“Mother, help me!” she called, but there was no response. Where was Mother, now, when she was needed so desperately? Maggie suddenly remembered that Mother had gone away a long time ago and wouldn’t be coming back. It had been very hard at the time, but as the years passed she had become independent and the terrible loss eased to a dull ache, until she was so used to it she rarely noticed it.
She’d managed very well, she thought. She’d found herself a lovely man, and their marriage had been long and very successful, with children and grandchildren and even great-grandchildren. At the time it had been a wrench to leave all she knew and come here with him, but there had been letters and visits, and Hank had done so well, working his way up the company until he'd bought it, that she’d always known that she only had to pick up the phone and she could get a flight whenever she wanted.
The trouble had started gradually. At first the pain was merely niggling, soothed by gentle exercise, but it steadily got stronger, and the painkillers needed to keep it at bay did likewise. Eventually she agreed that all the insurance money they’d paid should be put to good use and she signed the consent forms for the surgery that should fix the problem for good. What a shame it didn’t work but actually made things worse. The painkillers got even stronger, and the operations (because they could do them, not because they should, she thought) more frequent and more involved. She'd felt rather like a guineapig at the time, but they assured her it'd all be worth it in the end. Now she realised they meant it'd be worth it for them because of all the money they'd make, not worth it for her. She still needed the drugs, more and more, and the weakness extended. The diapers were just another humiliation, and she realised what she'd lost and could never regain.

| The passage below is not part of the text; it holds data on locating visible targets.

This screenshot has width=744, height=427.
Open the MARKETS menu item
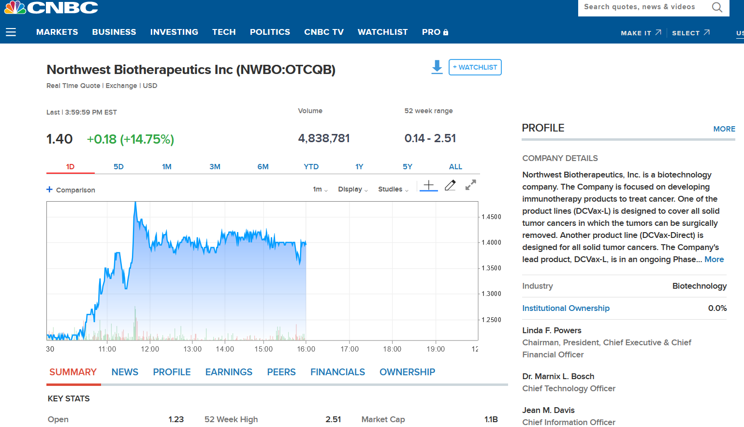tap(57, 32)
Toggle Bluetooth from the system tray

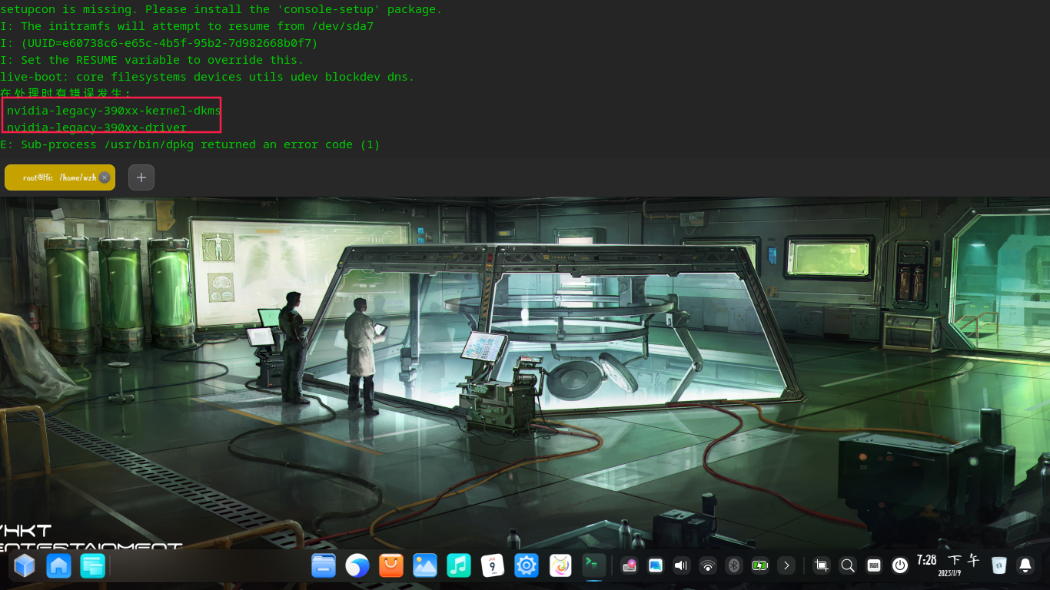(x=733, y=565)
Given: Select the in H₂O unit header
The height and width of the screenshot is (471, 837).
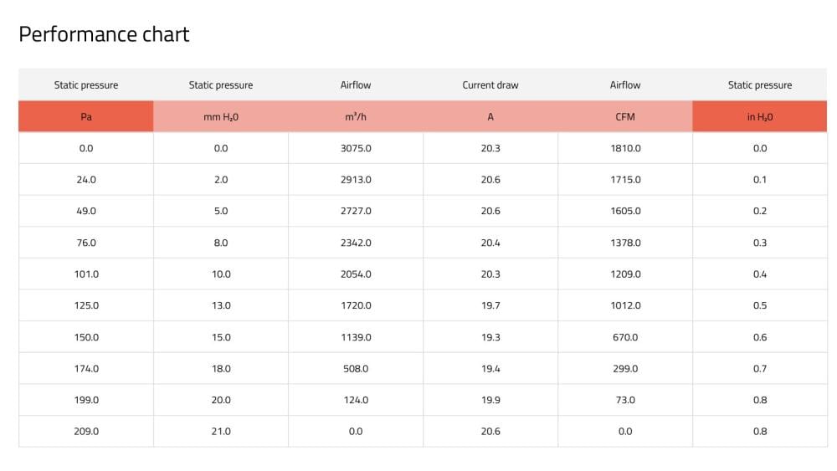Looking at the screenshot, I should click(760, 117).
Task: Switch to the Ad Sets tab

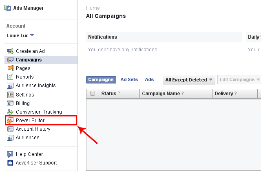Action: coord(129,80)
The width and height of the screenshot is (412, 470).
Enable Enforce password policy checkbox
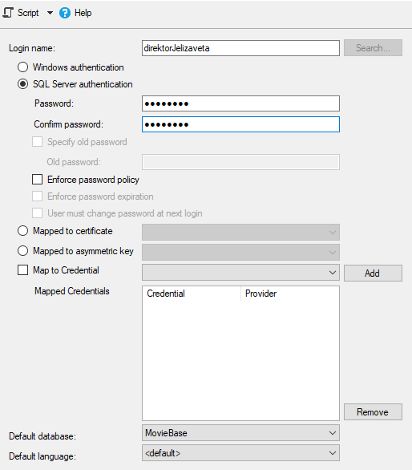pyautogui.click(x=37, y=180)
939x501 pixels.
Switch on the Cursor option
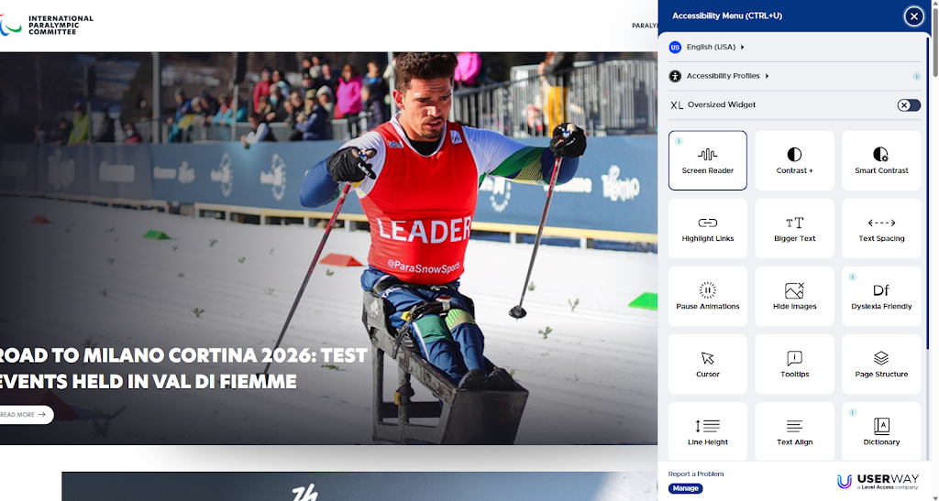[x=707, y=365]
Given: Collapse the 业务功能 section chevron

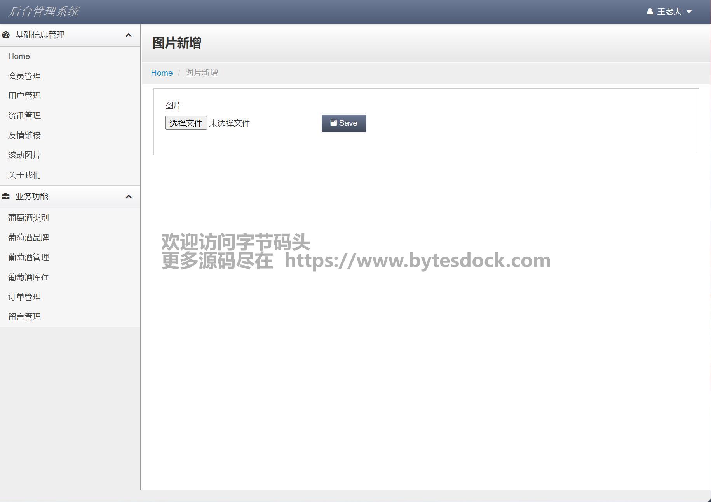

This was when the fear started. She was no longer the master of the drugs, and had become their servant, and she couldn’t do without them. And now she was unable to just pick up the phone to arrange a flight to the past because no airline would take her. She badly wanted to go ‘home’ just once more, to hear the old familiar accents and smell the air, and see the small houses and the cars on the left, but she couldn’t even leave the hospital to go to the home where she’d raised her family. She was trapped here forever, and she panicked. But they don’t like you to lose control, and they shut you away.
“Help me Mother, please help me!” she screamed, as they locked the door.